Case 2: One Coefficient is a Multiple of the Other

If the coefficient of the x terms or the coefficients of the y terms are not already multiples, check to see if one coefficient of a term containing x is a multiple of the other term containing x. (If not, also check the terms containing y for the same.) If one coefficient is a multiple of the other, then you can solve the system by multiplying only one equation on both sides by a constant.

\begin{array}{rcl} 4x+5y & = & 39 \\ 2x+3y & = & 21 \end{array}

Look at the terms containing x and notice that 4 is a multiple of 2. It will be easy to change 2x into -4x by multiplying both sides of the second equation by -2. (We need -4x, not 4x, so that the two coefficients are opposites.)

\begin{array}{rcl} 4x+5y & = & 39 \\ -2(2x+3y) & = & -2(21) \end{array}

\begin{array}{rcl} 4x+5y & = & 39 \\ -4x-6y & = & -42 \end{array}

When you add, the resulting equation is -y=-3. Once you solve that equation, you’ll find that y=3.

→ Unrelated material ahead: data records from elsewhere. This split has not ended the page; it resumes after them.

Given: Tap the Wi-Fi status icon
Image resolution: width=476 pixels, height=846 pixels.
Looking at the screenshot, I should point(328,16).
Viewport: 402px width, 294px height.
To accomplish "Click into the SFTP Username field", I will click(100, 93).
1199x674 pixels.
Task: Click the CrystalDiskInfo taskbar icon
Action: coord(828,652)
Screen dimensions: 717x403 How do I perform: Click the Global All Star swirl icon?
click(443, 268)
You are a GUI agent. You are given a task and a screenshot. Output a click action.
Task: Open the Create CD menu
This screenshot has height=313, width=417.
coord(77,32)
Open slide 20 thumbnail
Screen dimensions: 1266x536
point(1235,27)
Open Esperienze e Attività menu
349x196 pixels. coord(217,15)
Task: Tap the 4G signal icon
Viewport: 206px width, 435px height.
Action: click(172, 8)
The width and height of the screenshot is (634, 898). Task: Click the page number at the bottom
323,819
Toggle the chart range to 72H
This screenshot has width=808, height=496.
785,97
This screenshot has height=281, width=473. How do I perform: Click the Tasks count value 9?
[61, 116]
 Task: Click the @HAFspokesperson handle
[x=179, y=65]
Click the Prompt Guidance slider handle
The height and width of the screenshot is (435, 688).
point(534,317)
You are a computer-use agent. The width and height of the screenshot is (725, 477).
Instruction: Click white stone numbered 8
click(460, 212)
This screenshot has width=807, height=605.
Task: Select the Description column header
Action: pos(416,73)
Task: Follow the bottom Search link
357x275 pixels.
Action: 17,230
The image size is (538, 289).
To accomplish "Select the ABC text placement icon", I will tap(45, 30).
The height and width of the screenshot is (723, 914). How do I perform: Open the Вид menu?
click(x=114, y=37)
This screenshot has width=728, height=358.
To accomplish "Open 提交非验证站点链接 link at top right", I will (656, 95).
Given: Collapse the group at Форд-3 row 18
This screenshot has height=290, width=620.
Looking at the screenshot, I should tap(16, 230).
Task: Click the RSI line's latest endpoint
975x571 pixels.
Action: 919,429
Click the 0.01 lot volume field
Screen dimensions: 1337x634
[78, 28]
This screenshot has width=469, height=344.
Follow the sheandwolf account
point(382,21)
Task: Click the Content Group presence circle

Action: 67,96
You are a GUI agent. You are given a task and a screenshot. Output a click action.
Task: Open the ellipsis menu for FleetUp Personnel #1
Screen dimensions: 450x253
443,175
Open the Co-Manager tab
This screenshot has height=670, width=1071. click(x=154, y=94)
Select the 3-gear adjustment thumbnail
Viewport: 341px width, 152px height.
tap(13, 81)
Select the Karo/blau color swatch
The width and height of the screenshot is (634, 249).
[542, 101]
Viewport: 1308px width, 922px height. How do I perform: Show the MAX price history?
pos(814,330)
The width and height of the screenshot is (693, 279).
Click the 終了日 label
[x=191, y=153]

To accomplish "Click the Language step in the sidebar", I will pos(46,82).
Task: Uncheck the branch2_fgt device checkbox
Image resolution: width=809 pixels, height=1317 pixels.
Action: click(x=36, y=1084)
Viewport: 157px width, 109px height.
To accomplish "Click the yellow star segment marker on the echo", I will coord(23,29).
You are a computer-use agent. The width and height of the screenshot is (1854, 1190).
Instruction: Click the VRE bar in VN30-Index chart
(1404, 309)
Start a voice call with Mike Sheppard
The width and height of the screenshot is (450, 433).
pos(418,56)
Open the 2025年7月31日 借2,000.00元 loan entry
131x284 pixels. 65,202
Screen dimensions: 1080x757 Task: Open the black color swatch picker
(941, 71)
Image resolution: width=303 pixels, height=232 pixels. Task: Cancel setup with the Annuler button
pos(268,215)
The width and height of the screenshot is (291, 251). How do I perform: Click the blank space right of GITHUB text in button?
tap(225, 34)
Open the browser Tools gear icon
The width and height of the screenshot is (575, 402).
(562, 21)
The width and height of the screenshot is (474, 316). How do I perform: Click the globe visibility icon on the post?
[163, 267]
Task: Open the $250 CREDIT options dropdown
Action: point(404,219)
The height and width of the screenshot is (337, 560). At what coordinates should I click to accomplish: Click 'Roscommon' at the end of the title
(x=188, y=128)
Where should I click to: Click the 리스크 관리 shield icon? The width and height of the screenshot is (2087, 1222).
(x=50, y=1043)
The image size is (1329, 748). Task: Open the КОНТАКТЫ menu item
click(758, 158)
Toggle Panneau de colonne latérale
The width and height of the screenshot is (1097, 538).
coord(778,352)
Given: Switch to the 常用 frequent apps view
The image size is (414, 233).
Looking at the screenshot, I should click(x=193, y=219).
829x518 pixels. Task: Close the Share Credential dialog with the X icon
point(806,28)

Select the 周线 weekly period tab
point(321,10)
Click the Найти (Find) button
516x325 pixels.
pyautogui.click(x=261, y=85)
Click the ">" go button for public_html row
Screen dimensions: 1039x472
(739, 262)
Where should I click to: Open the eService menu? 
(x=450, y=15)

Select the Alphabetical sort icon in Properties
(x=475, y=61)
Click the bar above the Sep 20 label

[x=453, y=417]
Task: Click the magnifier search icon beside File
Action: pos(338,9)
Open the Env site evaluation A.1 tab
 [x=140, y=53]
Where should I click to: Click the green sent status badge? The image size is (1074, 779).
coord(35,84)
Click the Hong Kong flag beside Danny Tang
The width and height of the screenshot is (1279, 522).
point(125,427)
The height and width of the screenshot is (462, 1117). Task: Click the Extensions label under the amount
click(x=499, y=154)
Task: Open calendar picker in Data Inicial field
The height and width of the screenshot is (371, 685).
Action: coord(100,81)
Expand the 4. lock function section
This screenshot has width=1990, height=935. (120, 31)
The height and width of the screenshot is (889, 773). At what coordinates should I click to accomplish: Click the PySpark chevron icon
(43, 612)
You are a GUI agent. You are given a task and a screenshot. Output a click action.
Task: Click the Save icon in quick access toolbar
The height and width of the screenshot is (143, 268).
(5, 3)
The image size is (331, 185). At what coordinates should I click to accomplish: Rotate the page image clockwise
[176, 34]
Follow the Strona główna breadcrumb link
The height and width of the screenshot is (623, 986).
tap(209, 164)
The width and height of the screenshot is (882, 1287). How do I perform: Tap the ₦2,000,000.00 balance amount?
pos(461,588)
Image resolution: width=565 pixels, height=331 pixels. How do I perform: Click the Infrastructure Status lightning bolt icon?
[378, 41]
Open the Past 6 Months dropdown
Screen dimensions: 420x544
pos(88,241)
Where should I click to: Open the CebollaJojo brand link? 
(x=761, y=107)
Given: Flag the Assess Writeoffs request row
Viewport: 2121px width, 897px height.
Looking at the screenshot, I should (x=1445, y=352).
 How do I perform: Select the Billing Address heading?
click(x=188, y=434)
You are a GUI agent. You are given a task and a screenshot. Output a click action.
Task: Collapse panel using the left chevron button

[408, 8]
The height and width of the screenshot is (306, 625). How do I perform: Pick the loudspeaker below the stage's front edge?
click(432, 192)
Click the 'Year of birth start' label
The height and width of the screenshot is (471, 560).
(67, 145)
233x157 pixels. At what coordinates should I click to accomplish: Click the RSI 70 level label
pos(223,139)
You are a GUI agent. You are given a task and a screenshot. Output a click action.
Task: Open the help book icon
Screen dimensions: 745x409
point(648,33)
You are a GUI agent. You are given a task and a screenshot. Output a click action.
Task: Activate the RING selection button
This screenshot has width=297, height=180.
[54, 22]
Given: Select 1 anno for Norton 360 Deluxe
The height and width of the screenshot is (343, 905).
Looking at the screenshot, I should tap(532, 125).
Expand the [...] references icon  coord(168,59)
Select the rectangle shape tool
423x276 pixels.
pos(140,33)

Back substituting to find x:

4x+5y=39 \\ 4x+5(3)=39 \\ 4x+15=39 \\ 4x=24 \\ x=6

The solution is (6,3).

Case 3: Multiplying Both Equations

If the neither pair of coefficients are multiples, you must multiply both equations by a constant. (The constant for the first equation will be different than the second equation.)

\begin{array}{rcl} 6x+3y & = & 30 \\ 8x-4y & = & 56 \end{array}

The coefficients of the terms containing x are not multiples. The coefficients of the terms containing y are not multiples either. In this case you have to multiply both equations by a constant.

So, which variable should we seek to eliminate? Because the terms containing y have one positive coefficient and one negative coefficient, seeking to eliminate y is a good choice because you won’t have to multiply by a negative number. The coefficients are 3 and -4. What is the LCM of 3 and 4? It’s 12, and the goal is to multiply each equation in such a way that 12y or -12y results. This can be done by multiplying the first equation by 3 and the second equation by 4.

\begin{array}{rcl} 4(6x+3y) & = & 4(30) \\ 3(8x-4y) & = & 3(56) \end{array}

This produces the following system.

\begin{array}{rcl} 24x+12y & = & 120 \\ 24x-12y & = & 168 \end{array}

When you add, the resulting equation is 48x=288. Once you solve that equation, you’ll find that x=6.

Back substituting to find x:

6x+3y=30 \\ 6(6)+3y=30 \\ 36+3y=30 \\ 3y=-6 \\ y=-2

The solution is (6,-2).

Summary

I hope that you find this helpful. If you have any questions, or if you have any other topics you are interested in, you can reach me through the contact page at my web site – georgewoodbury.com.

-George

I am a math instructor at College of the Sequoias in Visalia, CA. Each Wednesday I post an article related to General Teaching on my blog. If there’s a particular topic you’d like me to address, or if you have a question or a comment, please let me know. You can reach me through the contact page on my website – http://georgewoodbury.com.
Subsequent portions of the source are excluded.